Owerri Airport Outbreak Reveals Poor Firefighting Infrastructure at Airports

Sam Mbakwe International Cargo Airport on fire

Chinedu Eze

The fire that gutted significant parts of the Sam Mbakwe International Cargo Airport on Monday seems to have exposed lack of preparedness and inadequate fire equipment at many of the nation’s airports, findings have shown.

THISDAY investigation revealed that the inferno had gone on for some time before efforts were made to put it out because the firefighting equipment and materials were inadequate.

By the time the firefighting department were ready to put out the fire, it had encroached the VIP Lounge, part of the arrival section and departure section of the terminal from the administrative block where it started.

Officials of the Federal Airports Authority of Nigerian (FAAN) who spoke to THISDAY on conditions of anonymity, said on face value, the airport and other airports in the country may have adequate number of vehicles for fire cover, but they may not have adequate number of fire personnel and also enough materials needed to put out the fire during emergency.

The FAAN official at the Owerri airport disclosed to THISDAY that out of the two fire tenders (fire fighting vehicles) at the airport, only one was mobile and that one had to wait for command before it was deployed to fight the fire.

“By then, the fire had spread to other buildings from the administration block and what really happened was that the fire was in the ceiling of the block, burning for some time before smoke appeared on top of the building. The General Manager’s office was far from the place the fire started. By the time we realized that it was fire, it was now spreading very fast,” the source said.
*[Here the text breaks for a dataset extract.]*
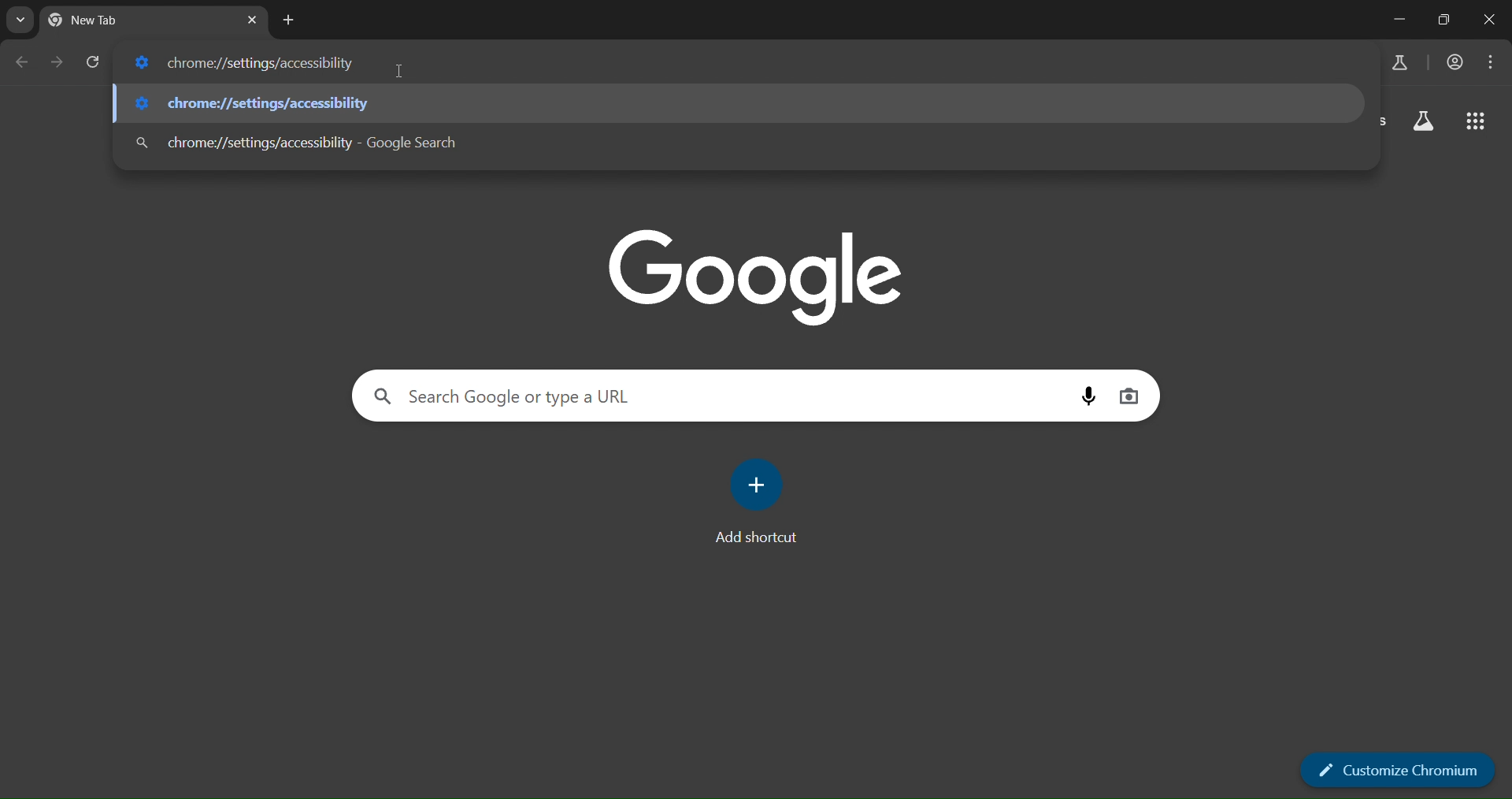 The image size is (1512, 799). I want to click on minimize, so click(1398, 17).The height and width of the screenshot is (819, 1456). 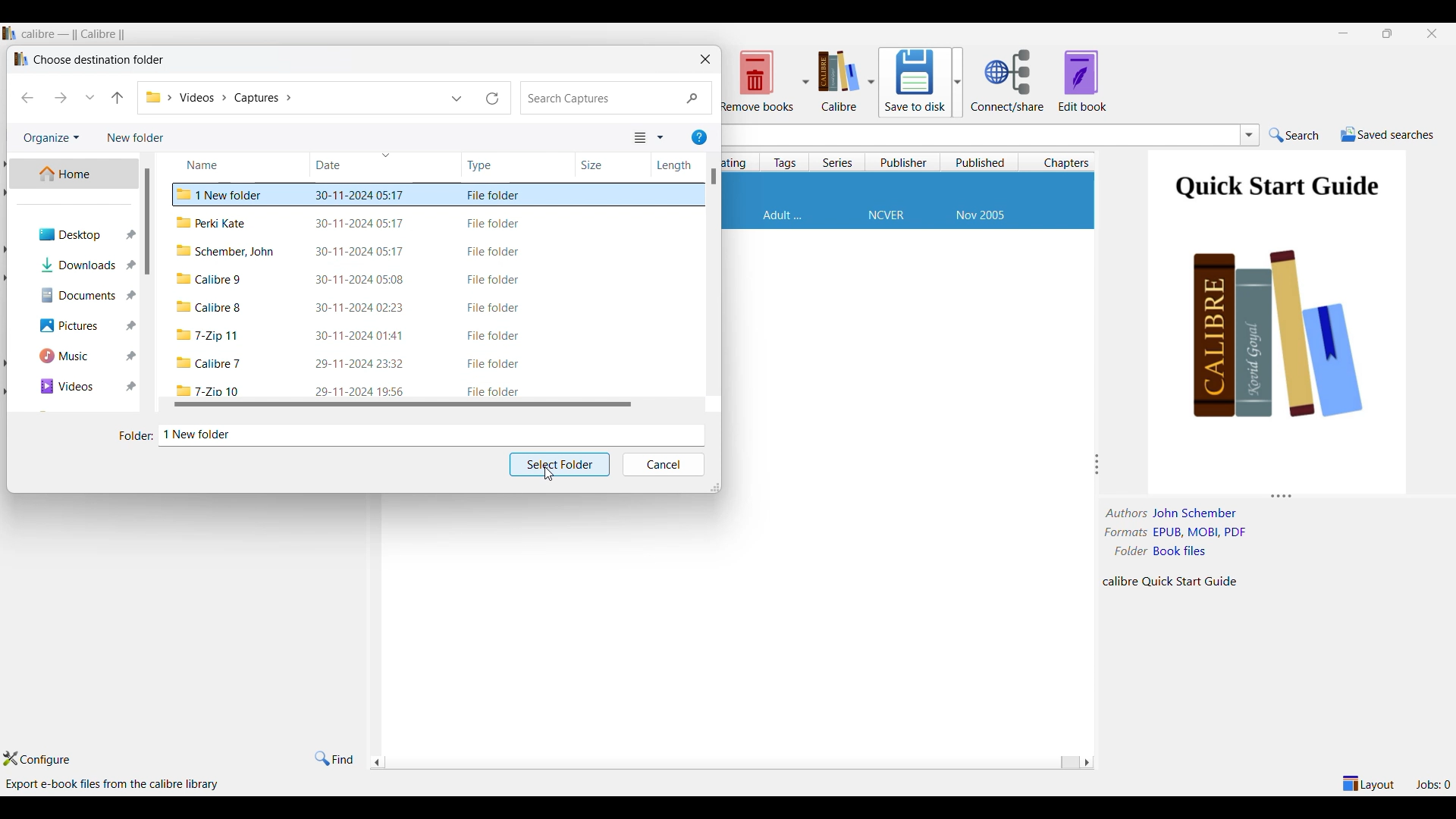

A former Managing Director of the agency indicated in a report he made in reaction to the fire outbreak that the major challenge faced by FAAN was that it does not take full charge of its operations; instead, it is the Ministry of Aviation (now Transportation) that takes charge of all procurements, contracts and other intervention and disclosed how his management then was forced to accept fake foam, a critical ingredient used in putting out fire.

“This terminal (Owerri airport terminal) was one of the urgent reasons why I was fired. Its promoters were damn too offended by my insistence on certain things being done. There was a consignment of firefighting foam delivered by a contractor that I insisted to test and found that it could hardly put out fire and rejected it.

“This caused me unimaginable trouble in Abuja. When they summoned me, I told them I tested the foam and it wasn’t doing what it was supposed to do. That it could be any of them (VIPs), including even the President that could be involved in a fire incident in Lagos and we would attempt to fight the fire with this useless foam. Who would take the can (responsibility) if such happened?

“I said no, the foam must go. They did everything to intimidate me to accept the consignment. It was worth N150 million ($1 million at the time). They even said “ok just use it for training”. I refused. I made very big enemies up to the Villa. This particular guy had been supplying foam to several airports for years. For this, I cancelled his contract (among very many others that I cancelled and made me a highly controversial Managing Director),” he said.

The former Managing Director’s statement was supported by some other officials of FAAN who spoke to THISDAY and said if the purchase of foam for firefighting was contracted out by the Ministry, one could imagine if FAAN would have a say in the procurement contracts for major equipment and facilities for the airports.

“So the problem of FAAN is that the Ministry treats it as if it is a department in the Ministry; yet, if anything happens it is FAAN that people know. It has been like this for years and it will continue to be like and as far as it is like this; nobody should expect an improvement in airport infrastructure.

“They will take the appropriate costs which have been approved, divert part of the money and then procure very inferior materials, equipment and facilities for less than half of the cost that has been approved. Tell me how the airport will improve?” the official said.